Phillips has been researching and comparing online degree programs for 20 years, which is about as long as they’ve existed. She runs a consumer-information web site called GetEducated.com that you might want to check out. The site includes a comparison tool that lets you evaluate and rank schools using 12 different filters. These include type of specialization in your major (business with a minor in finance, for instance); non-profit versus for-profit; secular versus religious (many Christian colleges now offer long-distance learning); and whether the school’s programs are 100% online or “hybrids,” meaning you’ll have to show up in person several times per semester.

There are tons of great options for online education, both free and those that require payments. You just have to do your research and find the solution that’s best for you. Just be careful of any program where you will end up with loads of college debt.

  

Some regulations on for-profit-colleges struck down

It was a pretty technical decision, but a court has struck down some of the regulations put in place by the Obama administration to regulation the for-profit-college industry. This is problematic as many of these colleges are loading up students with a ton of debt, while their degrees don’t get them a job. We’ve also seen some pretty shady practices in recruiting students to these schools. Unfortunately, there are far too many for-profit college scams out there.

This unfortunately tarnishes those colleges that provide good training for students. Hopefully the media attention will make students more selective, but the problem is that these schools are playing with our money, as the taxpayers help fund these student loans. We need more accountability and the court just made it more difficult.

  

New Rules are out for for-profit colleges

We’ve been highlighting some of the troubling news stories about for-profit college scams, and we’ve welcomed the notion of new rules governing the industry.

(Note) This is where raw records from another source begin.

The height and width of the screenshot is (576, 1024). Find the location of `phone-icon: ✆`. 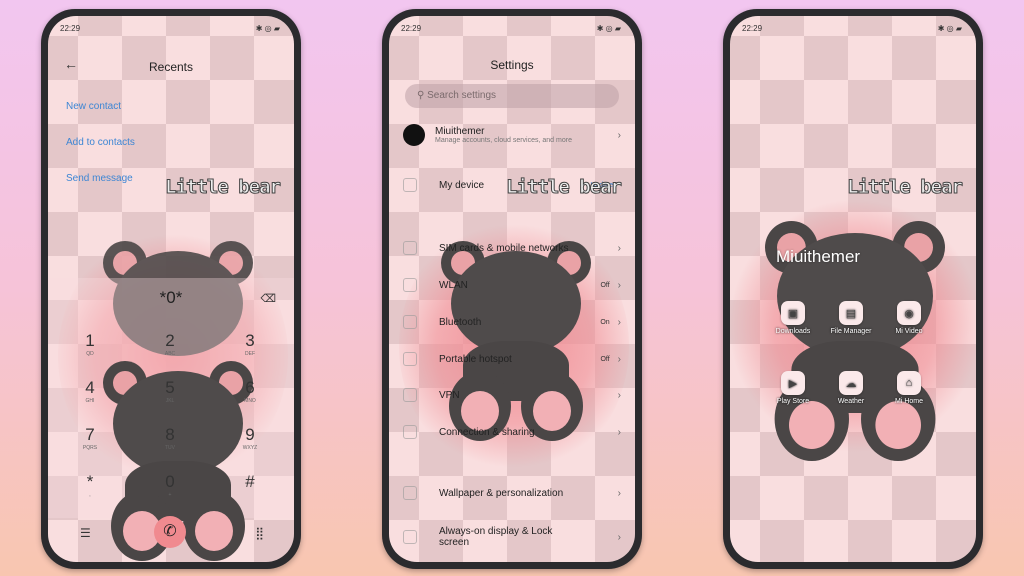

phone-icon: ✆ is located at coordinates (170, 532).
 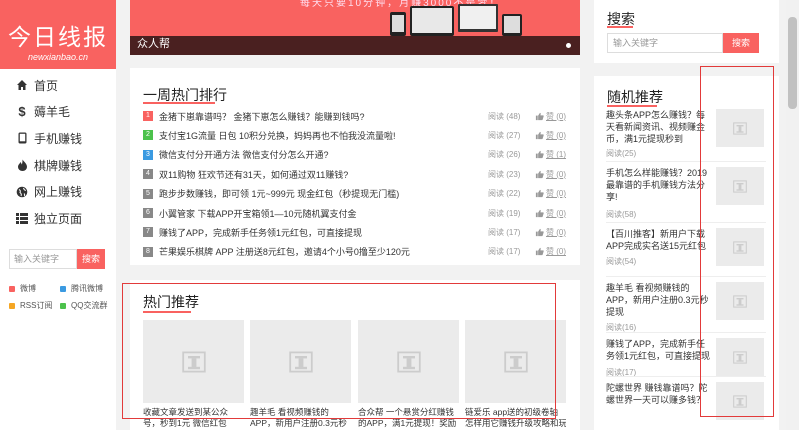 I want to click on recommend-card: 趣羊毛 看视频赚钱的 APP，新用户注册0.3元秒, so click(x=300, y=374).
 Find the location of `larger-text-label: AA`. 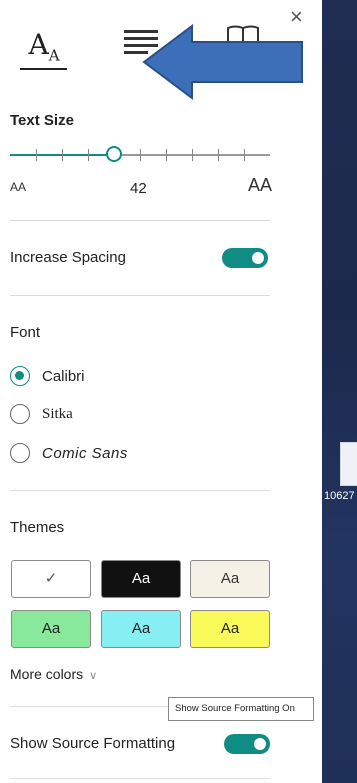

larger-text-label: AA is located at coordinates (260, 185).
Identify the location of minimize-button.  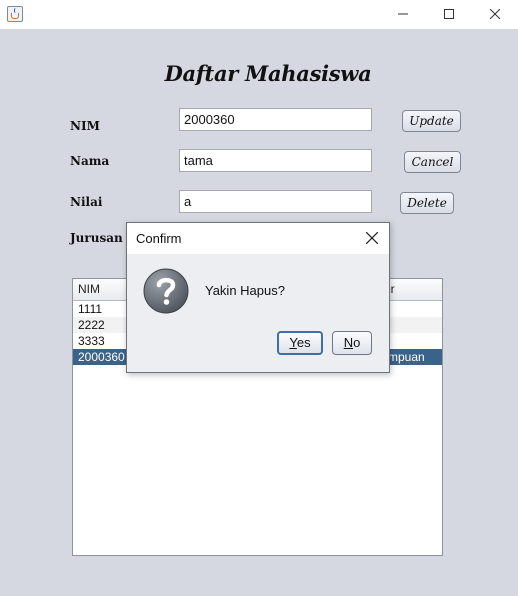
(403, 14).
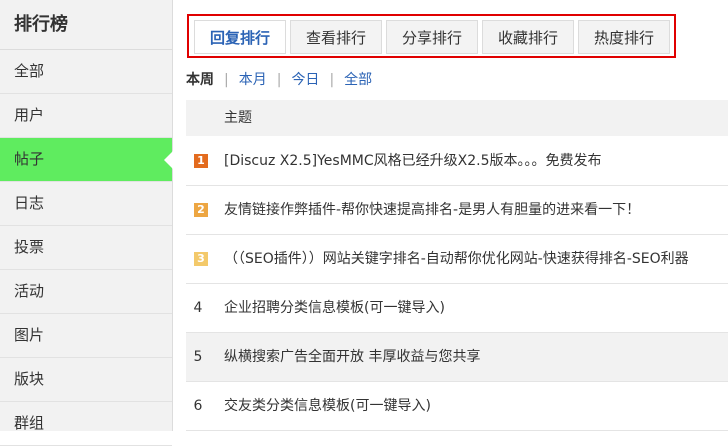 The width and height of the screenshot is (728, 446). I want to click on table-row: 1 [Discuz X2.5]YesMMC风格已经升级X2.5版本。。。免费发布, so click(457, 162).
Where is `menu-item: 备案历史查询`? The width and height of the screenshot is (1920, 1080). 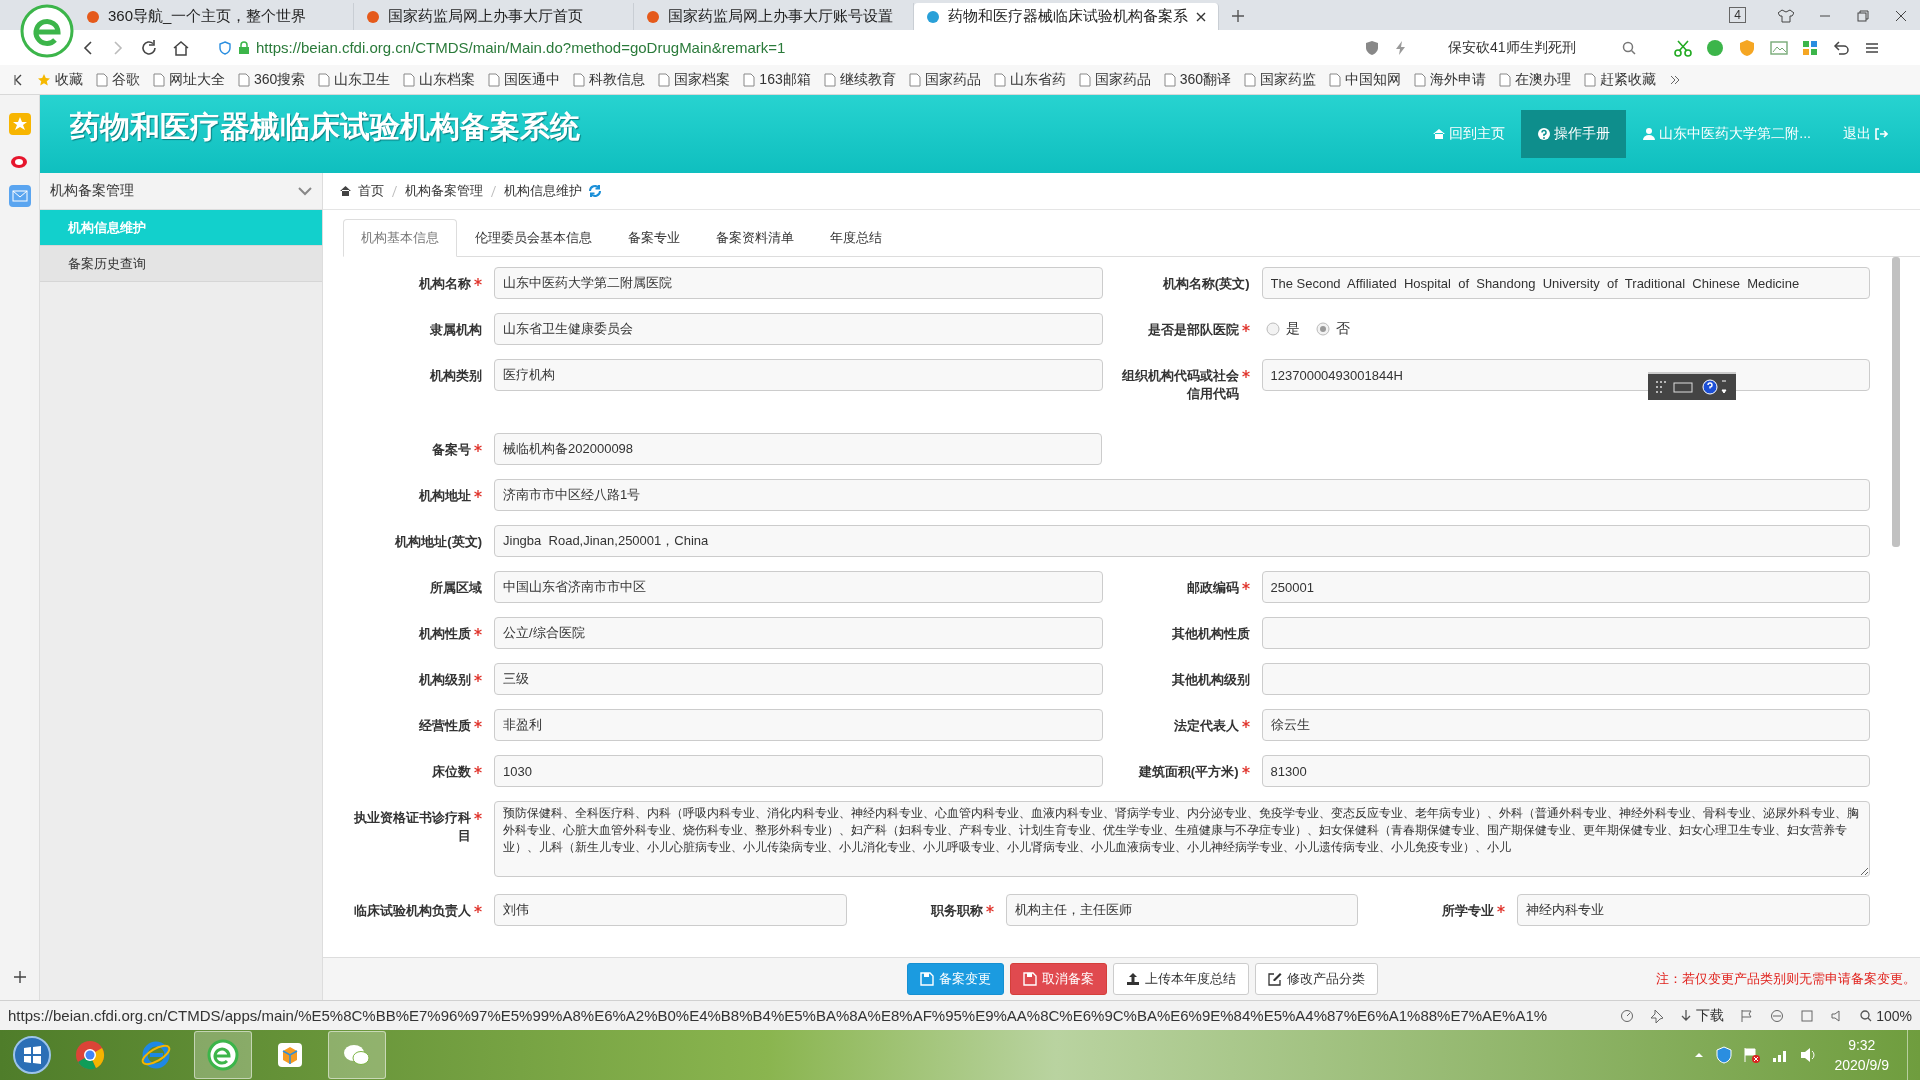 menu-item: 备案历史查询 is located at coordinates (181, 264).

The new rules from the Obama administration are out, but they’ve been scaled back a bit from the initial proposed rules.

The Obama administration on Thursday issued a series of highly anticipated regulations aimed at cracking down on for-profit colleges and other career training programs that leave students saddled with unmanageable debts and contribute to an unequal share of federal student loan defaults.

The final rules issued by the Department of Education, however, are significantly less stringent than a draft version released last year, giving college programs an additional three years to come in line before possibly losing access to lucrative federal student aid dollars. The changes come after an unprecedented lobbying and campaign finance offensive over the past year by the for-profit college industry, which derives a vast majority of revenues from federal student loan and grant programs and has sought to protect that income by gaining influence in Washington.

Education Secretary Arne Duncan said the changes came after discussion with “lots and lots of different folks,” not just the industry, and he pointed out that the colleges were not unanimous in their suggestions for changes.

“What we really wanted to do was give people a chance to reform … this was not about ‘gotcha,'” Duncan said. “We tried to be very thoughtful, very reasonable and give people every opportunity to succeed, but be very clear where we wouldn’t permit ongoing failure.”

The intense lobbying campaign helped the industry, as the rules are weaker. You can check the article for the details. Lobbyist hacks like Lanny Davis did their job.

That said, this is a decent first step. It’s appropriate that the schools have a time frame to remedy problems, and this should help weed out the worst abuses.

Meanwhile, 10 states have opened a joint probe to look into the marketing practices of for-profit colleges, so we might yet see some interesting developments in this area.